Miliziani dell'Isis

Miliziani dell’Isis

Mediare o attaccare. Due opzioni per un solo risultato: liberare la Libia dalla morsa dello Stato Islamico. A inizio marzo, il quadro resta molto critico. L’Isis continua ad guadagnare terreno, Derna è circondata e, a sud di Sirte, sono stati attaccati due campi petroliferi controllati da Tripoli. In Libia sono due i fronti che, se alleati, potrebbero respingere gli estremisti: l’esecutivo laico di Tobruk, guidato dal generale Khalifa Haftar, e quello islamico che controlla Tripoli e Misurata. Il primo è rappresentato all’interno dell’Onu dall’ambasciatore Dabbashi e appoggiato dall’Egitto, il secondo è sostenuto da Turchia e Qatar.

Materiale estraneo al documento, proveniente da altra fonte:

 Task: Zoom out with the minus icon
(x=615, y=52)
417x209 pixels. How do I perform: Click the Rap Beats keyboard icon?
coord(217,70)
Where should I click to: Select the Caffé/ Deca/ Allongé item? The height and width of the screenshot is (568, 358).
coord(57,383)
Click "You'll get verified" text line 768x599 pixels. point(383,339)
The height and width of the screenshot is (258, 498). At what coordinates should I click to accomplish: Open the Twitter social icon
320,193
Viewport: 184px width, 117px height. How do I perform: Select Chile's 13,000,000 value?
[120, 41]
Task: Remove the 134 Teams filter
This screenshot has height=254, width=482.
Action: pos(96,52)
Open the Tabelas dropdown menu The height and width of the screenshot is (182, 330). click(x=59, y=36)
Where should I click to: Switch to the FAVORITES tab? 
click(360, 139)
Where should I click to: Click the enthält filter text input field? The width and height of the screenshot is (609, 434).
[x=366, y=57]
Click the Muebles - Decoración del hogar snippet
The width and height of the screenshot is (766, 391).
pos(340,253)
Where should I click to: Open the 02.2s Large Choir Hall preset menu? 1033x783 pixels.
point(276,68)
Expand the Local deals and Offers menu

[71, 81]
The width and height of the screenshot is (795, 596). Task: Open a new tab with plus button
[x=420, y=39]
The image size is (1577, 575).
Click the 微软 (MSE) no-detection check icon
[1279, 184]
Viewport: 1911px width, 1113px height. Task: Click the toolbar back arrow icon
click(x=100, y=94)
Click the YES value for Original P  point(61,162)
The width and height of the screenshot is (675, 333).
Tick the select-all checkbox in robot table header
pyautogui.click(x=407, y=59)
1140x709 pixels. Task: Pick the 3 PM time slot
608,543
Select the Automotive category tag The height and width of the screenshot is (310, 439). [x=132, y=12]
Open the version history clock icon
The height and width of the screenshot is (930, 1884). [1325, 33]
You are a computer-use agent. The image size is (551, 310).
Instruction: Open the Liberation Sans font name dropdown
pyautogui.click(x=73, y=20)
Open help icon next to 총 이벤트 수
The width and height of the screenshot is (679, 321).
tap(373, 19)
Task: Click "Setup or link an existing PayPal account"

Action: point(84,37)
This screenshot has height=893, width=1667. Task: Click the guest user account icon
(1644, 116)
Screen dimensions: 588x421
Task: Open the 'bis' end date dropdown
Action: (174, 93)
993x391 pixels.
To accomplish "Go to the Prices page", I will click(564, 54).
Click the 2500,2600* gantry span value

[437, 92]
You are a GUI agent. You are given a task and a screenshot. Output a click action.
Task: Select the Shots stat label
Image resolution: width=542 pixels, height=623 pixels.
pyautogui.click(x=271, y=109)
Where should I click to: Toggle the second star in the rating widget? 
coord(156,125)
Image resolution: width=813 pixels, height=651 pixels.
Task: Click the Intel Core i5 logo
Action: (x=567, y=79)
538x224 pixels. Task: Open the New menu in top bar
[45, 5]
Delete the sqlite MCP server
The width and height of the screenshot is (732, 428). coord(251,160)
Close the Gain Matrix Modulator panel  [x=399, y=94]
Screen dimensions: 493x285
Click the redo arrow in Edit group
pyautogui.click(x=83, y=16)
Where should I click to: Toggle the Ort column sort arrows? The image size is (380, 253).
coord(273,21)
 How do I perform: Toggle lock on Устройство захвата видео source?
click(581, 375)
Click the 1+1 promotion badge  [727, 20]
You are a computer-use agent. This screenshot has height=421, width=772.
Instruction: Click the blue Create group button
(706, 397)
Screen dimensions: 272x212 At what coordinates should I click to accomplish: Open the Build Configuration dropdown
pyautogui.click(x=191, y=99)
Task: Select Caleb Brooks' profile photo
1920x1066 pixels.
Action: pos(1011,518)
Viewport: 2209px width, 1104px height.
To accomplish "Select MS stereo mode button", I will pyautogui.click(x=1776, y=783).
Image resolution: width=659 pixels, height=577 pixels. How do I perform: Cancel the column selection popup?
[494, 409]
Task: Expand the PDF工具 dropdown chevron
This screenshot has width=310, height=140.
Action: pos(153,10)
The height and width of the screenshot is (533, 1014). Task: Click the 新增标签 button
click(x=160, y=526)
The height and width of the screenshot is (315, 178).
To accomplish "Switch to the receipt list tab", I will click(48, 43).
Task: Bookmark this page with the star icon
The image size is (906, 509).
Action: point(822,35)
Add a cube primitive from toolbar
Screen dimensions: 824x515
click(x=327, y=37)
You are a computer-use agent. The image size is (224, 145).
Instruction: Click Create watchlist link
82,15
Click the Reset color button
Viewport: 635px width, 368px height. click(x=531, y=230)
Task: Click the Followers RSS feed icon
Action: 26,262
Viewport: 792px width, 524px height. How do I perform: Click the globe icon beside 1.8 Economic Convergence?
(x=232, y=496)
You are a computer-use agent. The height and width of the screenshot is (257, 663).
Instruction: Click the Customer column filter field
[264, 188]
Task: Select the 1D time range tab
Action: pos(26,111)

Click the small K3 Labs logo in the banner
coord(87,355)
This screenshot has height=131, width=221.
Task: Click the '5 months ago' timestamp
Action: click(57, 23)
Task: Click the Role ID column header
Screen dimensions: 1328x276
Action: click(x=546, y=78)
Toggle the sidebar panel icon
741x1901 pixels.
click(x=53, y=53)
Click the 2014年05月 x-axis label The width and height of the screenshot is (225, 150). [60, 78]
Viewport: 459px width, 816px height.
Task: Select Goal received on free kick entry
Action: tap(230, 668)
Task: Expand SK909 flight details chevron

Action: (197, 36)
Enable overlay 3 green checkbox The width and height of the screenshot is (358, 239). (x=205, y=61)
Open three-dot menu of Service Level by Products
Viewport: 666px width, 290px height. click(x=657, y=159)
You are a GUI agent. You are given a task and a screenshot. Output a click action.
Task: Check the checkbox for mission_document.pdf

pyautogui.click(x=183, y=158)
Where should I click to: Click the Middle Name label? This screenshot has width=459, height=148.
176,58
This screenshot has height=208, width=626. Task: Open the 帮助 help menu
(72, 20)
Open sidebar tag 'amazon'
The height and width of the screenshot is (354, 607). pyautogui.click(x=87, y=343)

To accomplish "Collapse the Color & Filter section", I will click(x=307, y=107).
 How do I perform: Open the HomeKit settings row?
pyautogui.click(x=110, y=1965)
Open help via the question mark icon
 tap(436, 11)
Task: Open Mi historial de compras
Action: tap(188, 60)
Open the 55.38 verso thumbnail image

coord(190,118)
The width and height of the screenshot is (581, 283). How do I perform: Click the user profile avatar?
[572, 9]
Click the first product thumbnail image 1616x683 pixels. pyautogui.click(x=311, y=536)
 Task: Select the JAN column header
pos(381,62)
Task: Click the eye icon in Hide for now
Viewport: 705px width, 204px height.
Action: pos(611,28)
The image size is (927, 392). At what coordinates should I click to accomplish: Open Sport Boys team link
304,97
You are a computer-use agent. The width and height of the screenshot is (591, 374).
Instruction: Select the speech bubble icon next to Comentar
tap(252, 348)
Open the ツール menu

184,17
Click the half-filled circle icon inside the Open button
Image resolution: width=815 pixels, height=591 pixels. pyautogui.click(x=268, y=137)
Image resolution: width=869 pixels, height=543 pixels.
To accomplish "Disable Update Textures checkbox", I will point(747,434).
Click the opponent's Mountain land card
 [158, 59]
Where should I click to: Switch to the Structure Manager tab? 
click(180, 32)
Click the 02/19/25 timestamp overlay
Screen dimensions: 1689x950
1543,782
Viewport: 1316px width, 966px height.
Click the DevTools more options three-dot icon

A prendere corpo c’è però una terza via: l’idea di un governo di unità nazionale che, con l’aiuto internazionale, potrebbe fermare l’Isis. È questa la proposta dell’inviato dell’Onu Bernardino Leon, che sta seguendo e incoraggiando le trattative. Gli Stati Uniti, tramite l’ambasciatrice Samantha Power, da un lato si sono detti favorevoli a sposare l’idea, condannando gli interventi unilaterali come i raid egiziani. Dall’altro hanno sottolineato la mancanza di una strategia internazionale efficace a fronte di una situazione di emergenza. Anche la Gran Bretagna e la Francia sostengono la missione di Leon, insieme alla Russia che però accusa gli altri paesi di non dare sufficiente appoggio a Tobruk, considerato l’unico governo legittimo.

I dubbi più forti sulla strategia di Leon arrivano proprio dal suo Paese d’origine, la Spagna. Oyarzun Marchesi, ambasciatore spagnolo all’Onu, pensa che ci siano troppe divisioni all’interno del mondo arabo e nel Consiglio di Sicurezza Nazionale che sarebbe minato dalle prossime elezioni americane. Hillary Clinton potrebbe non volere truppe in Libia durante la sua campagna presidenziale.

Se il piano per il governo di unità nazionale dovesse fallire, rimarrebbe l’azione militare. Un’azione dei caschi blu non è l’opzione migliore perché richiede un tempo di approvazione e attuazione di almeno sei mesi. Potrebbero allora essere messe in atto delle manovre per spingere il fronte laico e quello islamico all’accordo: un blocco marittimo, che avrebbe la doppia funzione di sanzione economica e di prevenzione degli attacchi, o un congelamento dei guadagni derivanti dal petrolio.

Il 4 marzo, in una conference call con Matteo Renzi, Angela Merkel, Francois Hollande e David Cameron, il presidente degli Stati Uniti Barack Obama si è detto «d’accordo sulla necessità di consultarsi sulle strade per gestire questa minaccia e sostenere una soluzione politica del conflitto in Libia».